Program Historia Mówiona realizowany jest w Ośrodku „Brama Grodzka – Teatr NN” od 1998 roku. Polega on na rejestrowaniu, opracowywaniu oraz upowszechnianiu relacji mówionych dotyczących Lublina i Lubelszczyzny od dwudziestolecia międzywojennego do czasów współczesnych.

Program Historia Mówiona realizowany jest w Ośrodku „Brama Grodzka – Teatr NN” od 1998 roku. Polega on na rejestrowaniu, opracowywaniu oraz upowszechnianiu relacji mówionych dotyczących Lublina i Lubelszczyzny od dwudziestolecia międzywojennego do czasów współczesnych.

Teatr NN

Ulice w Puławach przed II wojną światową - Roman Wojciech Zadura - fragment relacji świadka historii z 28 listopada 2003

Naprzeciwko Powiśla, fragment ulicy Centralnej mniej więcej, bo jeszcze tam kasztany rosną, prosto szła aż na tak zwane Puski; ulica Niemcewicza. A teraz Niemcewicza [jest] zupełnie inna, i którędy indziej idzie, bo od ulicy Curie- Skłodowskiej do Jaworowej. A ona kiedyś szła tak jak ja mówię – naprzeciw Powiśla, to jest Centralna, łączy się z ulicą Piłsudskiego, patrząc w przeciwnym kierunku, to znaczy na wschód. To ona taki, ten fragment taki ukośny, bo potem w Centralną przechodzi, to tak prosto, to była ulica Niemcewicza. Gdańska łączyła się z ulicą Piaskową. Teraz się nie łączy, to jest ślepa uliczka i odchodziła od Niemcewicza.
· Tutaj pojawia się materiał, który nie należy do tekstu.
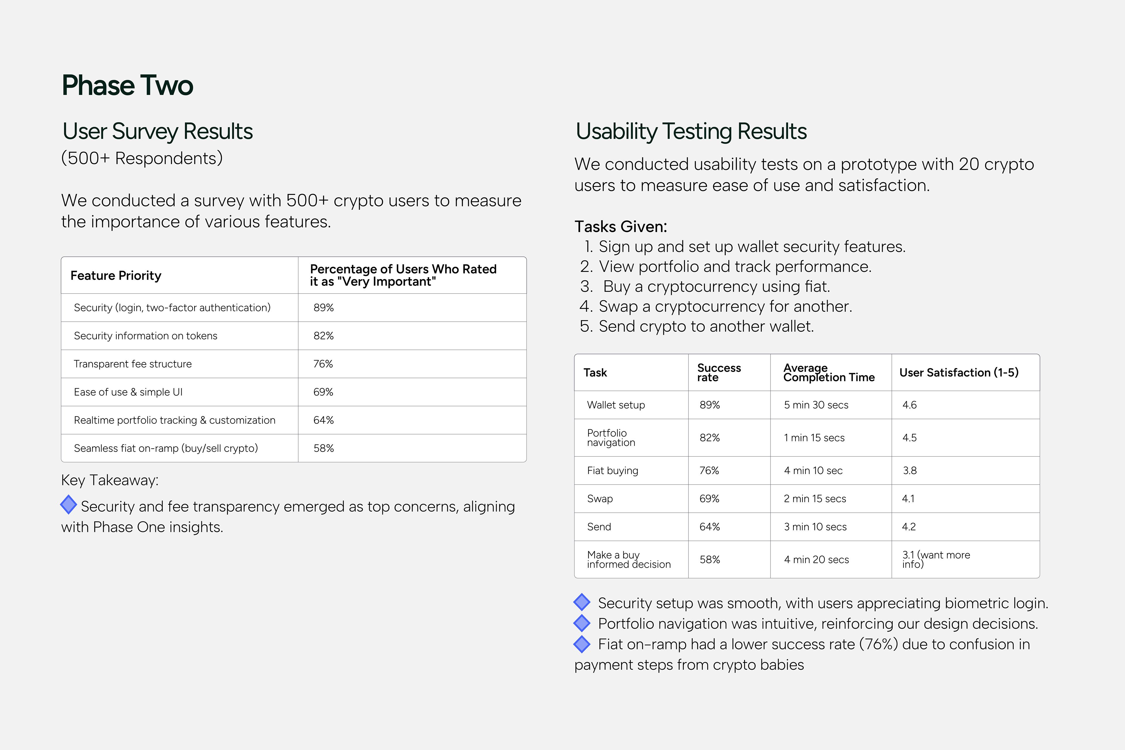Click the 'Phase Two' title
This screenshot has width=1125, height=750.
point(127,86)
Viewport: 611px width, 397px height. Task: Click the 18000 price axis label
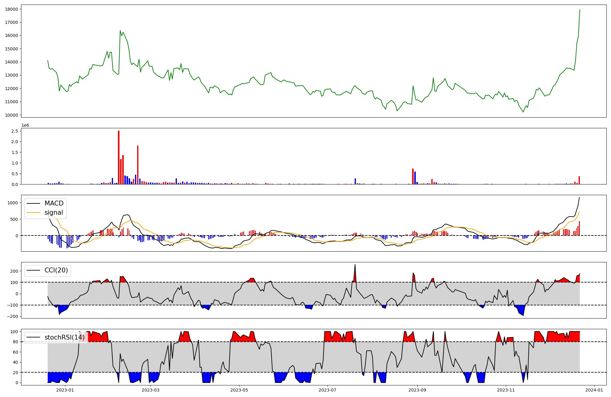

[Centralna] to jest nowa ulica. Pierwsza to była Polna. To właśnie prosto szła Niemcewicza i od Niemcewicza szła ulica Polna do ulicy, można by tam, jak obecnie jest Olszewskiego, to chyba wtedy się nazywała Bolesława Prusa, mogę mylić.

Następnie ulica za koszarami, tak jak jest Wojska Polskiego, to łączy się z Sieroszewskiego. To była Gościńczyk, tylko oczywiście – raz i konfiguracja terenu, i zabudowa, i arteria na miarę lat siedemdziesiątych czy osiemdziesiątych, to inne wymogi, i architektura to zmieniła. Ulica Wiejska, to przedłużenie ulicy Trzeciego Maja, po przecięciu Kołłątaja do Domu Seniora, to ona łączyła się z Szóstego Sierpnia. W tej chwili jest tylko taką, właściwie, kilkudziesięciometrową ulicą. Było szereg tam takich uliczek różnych – jak Leśna, to była biedna zabudowa tam.

Następnie ulica do cmentarza, [a że] kondukty pogrzebowe kiedyś były konduktami w sensie tym, że to piechotą był karawan ciągnięty przez konie i szły ulicą Kołłątaja do wysokości, bramy wejściowej do cmentarza. Tutaj była też uliczka. Z jednej strony był dom państwa Kęczkowskich, z drugich Maziarczyków. Teraz też nie ma tej ulicy, tylko są zabudowania. [Ulica Kołłątaja] była taka właściwie bardziej eksponowana i znaczenie komunikacyjne miała większe. W tej chwili ulica Kołłątaja to ulica ślepa, nieprzelotową, a rolę komunikacyjną spełnia Piaskowa. Ulica Japońska była zlokalizowana jak wjazd jest od strony Piłsudskiego pomiędzy rozpoczynającymi się po lewej stronie tymi blaszakami, a bankiem. Kończyła się na ulicy Polnej, chyba tak na wysokości, nieco za ulicą Centralną, bo tam po lewej stronie był taki dom duży, gdzie starosta mieszkał – jeszcze w okresie okupacji. Po prawej to chyba już była posesja państwa Boratyńskich, a obecnie chyba tam już jest zlokalizowana apteka.